::: Material for this exercise

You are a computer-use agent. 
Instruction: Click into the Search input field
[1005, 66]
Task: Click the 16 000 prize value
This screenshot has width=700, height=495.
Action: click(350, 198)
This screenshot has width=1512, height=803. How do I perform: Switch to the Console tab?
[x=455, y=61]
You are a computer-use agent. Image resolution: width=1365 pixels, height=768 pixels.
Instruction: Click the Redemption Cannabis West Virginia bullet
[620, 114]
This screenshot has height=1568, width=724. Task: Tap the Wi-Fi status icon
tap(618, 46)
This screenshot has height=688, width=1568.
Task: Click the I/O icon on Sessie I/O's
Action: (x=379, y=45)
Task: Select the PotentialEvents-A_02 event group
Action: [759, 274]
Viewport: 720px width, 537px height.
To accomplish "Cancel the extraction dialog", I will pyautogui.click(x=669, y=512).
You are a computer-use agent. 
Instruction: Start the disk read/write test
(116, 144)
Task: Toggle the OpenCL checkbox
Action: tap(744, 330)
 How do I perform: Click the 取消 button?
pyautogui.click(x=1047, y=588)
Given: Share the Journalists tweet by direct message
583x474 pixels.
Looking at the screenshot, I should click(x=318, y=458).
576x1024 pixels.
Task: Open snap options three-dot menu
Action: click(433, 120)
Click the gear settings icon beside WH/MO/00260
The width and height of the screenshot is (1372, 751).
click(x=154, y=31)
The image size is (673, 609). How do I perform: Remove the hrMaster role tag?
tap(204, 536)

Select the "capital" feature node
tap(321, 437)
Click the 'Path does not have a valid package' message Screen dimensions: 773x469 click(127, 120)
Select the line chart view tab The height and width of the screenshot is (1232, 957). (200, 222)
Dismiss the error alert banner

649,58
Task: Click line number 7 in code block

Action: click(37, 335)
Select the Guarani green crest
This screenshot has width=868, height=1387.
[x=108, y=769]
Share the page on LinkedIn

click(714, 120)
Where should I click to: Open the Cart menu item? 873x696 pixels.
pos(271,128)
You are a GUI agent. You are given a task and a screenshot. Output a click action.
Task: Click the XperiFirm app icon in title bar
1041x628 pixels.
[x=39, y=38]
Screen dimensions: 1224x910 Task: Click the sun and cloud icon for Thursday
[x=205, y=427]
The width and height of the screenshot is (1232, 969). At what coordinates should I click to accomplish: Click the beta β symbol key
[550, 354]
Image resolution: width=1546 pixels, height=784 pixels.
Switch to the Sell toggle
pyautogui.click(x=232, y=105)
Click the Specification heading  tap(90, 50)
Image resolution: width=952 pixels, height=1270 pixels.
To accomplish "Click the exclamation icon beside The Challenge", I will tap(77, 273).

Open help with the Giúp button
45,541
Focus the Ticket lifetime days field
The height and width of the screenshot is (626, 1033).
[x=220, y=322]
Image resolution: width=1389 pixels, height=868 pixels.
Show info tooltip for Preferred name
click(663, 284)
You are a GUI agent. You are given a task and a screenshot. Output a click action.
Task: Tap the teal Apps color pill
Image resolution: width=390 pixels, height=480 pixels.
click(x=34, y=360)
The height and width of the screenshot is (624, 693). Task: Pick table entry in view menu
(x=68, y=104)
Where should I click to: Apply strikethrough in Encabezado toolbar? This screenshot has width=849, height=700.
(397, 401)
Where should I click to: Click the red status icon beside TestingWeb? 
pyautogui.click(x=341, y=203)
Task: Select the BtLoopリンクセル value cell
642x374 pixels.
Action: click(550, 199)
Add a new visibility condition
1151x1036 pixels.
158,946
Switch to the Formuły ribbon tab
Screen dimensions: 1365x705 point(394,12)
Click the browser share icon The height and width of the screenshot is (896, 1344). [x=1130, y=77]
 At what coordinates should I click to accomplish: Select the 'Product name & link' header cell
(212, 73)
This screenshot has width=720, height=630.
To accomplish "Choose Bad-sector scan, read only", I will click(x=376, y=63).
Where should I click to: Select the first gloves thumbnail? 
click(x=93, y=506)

::::::

* Task to complete
Replace every occurrence of "Instruction" with "Command" throughout the material above, keeping all other text identical.

* Solution
You are a computer-use agent. 
Command: Click into the Search input field
[1005, 66]
Task: Click the 16 000 prize value
This screenshot has width=700, height=495.
Action: click(350, 198)
This screenshot has width=1512, height=803. How do I perform: Switch to the Console tab?
[x=455, y=61]
You are a computer-use agent. Image resolution: width=1365 pixels, height=768 pixels.
Command: Click the Redemption Cannabis West Virginia bullet
[620, 114]
This screenshot has height=1568, width=724. Task: Tap the Wi-Fi status icon
tap(618, 46)
This screenshot has height=688, width=1568.
Task: Click the I/O icon on Sessie I/O's
Action: (x=379, y=45)
Task: Select the PotentialEvents-A_02 event group
Action: [759, 274]
Viewport: 720px width, 537px height.
To accomplish "Cancel the extraction dialog", I will pyautogui.click(x=669, y=512).
You are a computer-use agent. 
Command: Start the disk read/write test
(116, 144)
Task: Toggle the OpenCL checkbox
Action: tap(744, 330)
 How do I perform: Click the 取消 button?
pyautogui.click(x=1047, y=588)
Given: Share the Journalists tweet by direct message
583x474 pixels.
Looking at the screenshot, I should click(x=318, y=458).
576x1024 pixels.
Task: Open snap options three-dot menu
Action: click(433, 120)
Click the gear settings icon beside WH/MO/00260
The width and height of the screenshot is (1372, 751).
click(x=154, y=31)
The image size is (673, 609). How do I perform: Remove the hrMaster role tag?
tap(204, 536)

Select the "capital" feature node
tap(321, 437)
Click the 'Path does not have a valid package' message Screen dimensions: 773x469 click(127, 120)
Select the line chart view tab The height and width of the screenshot is (1232, 957). (200, 222)
Dismiss the error alert banner

649,58
Task: Click line number 7 in code block

Action: click(37, 335)
Select the Guarani green crest
This screenshot has width=868, height=1387.
[x=108, y=769]
Share the page on LinkedIn

click(714, 120)
Where should I click to: Open the Cart menu item? 873x696 pixels.
pos(271,128)
You are a GUI agent. You are given a task and a screenshot. Output a click action.
Task: Click the XperiFirm app icon in title bar
1041x628 pixels.
[x=39, y=38]
Screen dimensions: 1224x910 Task: Click the sun and cloud icon for Thursday
[x=205, y=427]
The width and height of the screenshot is (1232, 969). At what coordinates should I click to accomplish: Click the beta β symbol key
[550, 354]
Image resolution: width=1546 pixels, height=784 pixels.
Switch to the Sell toggle
pyautogui.click(x=232, y=105)
Click the Specification heading  tap(90, 50)
Image resolution: width=952 pixels, height=1270 pixels.
To accomplish "Click the exclamation icon beside The Challenge", I will tap(77, 273).

Open help with the Giúp button
45,541
Focus the Ticket lifetime days field
The height and width of the screenshot is (626, 1033).
[x=220, y=322]
Image resolution: width=1389 pixels, height=868 pixels.
Show info tooltip for Preferred name
click(663, 284)
You are a GUI agent. You are given a task and a screenshot. Output a click action.
Task: Tap the teal Apps color pill
Image resolution: width=390 pixels, height=480 pixels.
click(x=34, y=360)
The height and width of the screenshot is (624, 693). Task: Pick table entry in view menu
(x=68, y=104)
Where should I click to: Apply strikethrough in Encabezado toolbar? This screenshot has width=849, height=700.
(397, 401)
Where should I click to: Click the red status icon beside TestingWeb? 
pyautogui.click(x=341, y=203)
Task: Select the BtLoopリンクセル value cell
642x374 pixels.
Action: click(550, 199)
Add a new visibility condition
1151x1036 pixels.
158,946
Switch to the Formuły ribbon tab
Screen dimensions: 1365x705 point(394,12)
Click the browser share icon The height and width of the screenshot is (896, 1344). [x=1130, y=77]
 At what coordinates should I click to accomplish: Select the 'Product name & link' header cell
(212, 73)
This screenshot has width=720, height=630.
To accomplish "Choose Bad-sector scan, read only", I will click(x=376, y=63).
Where should I click to: Select the first gloves thumbnail? 
click(x=93, y=506)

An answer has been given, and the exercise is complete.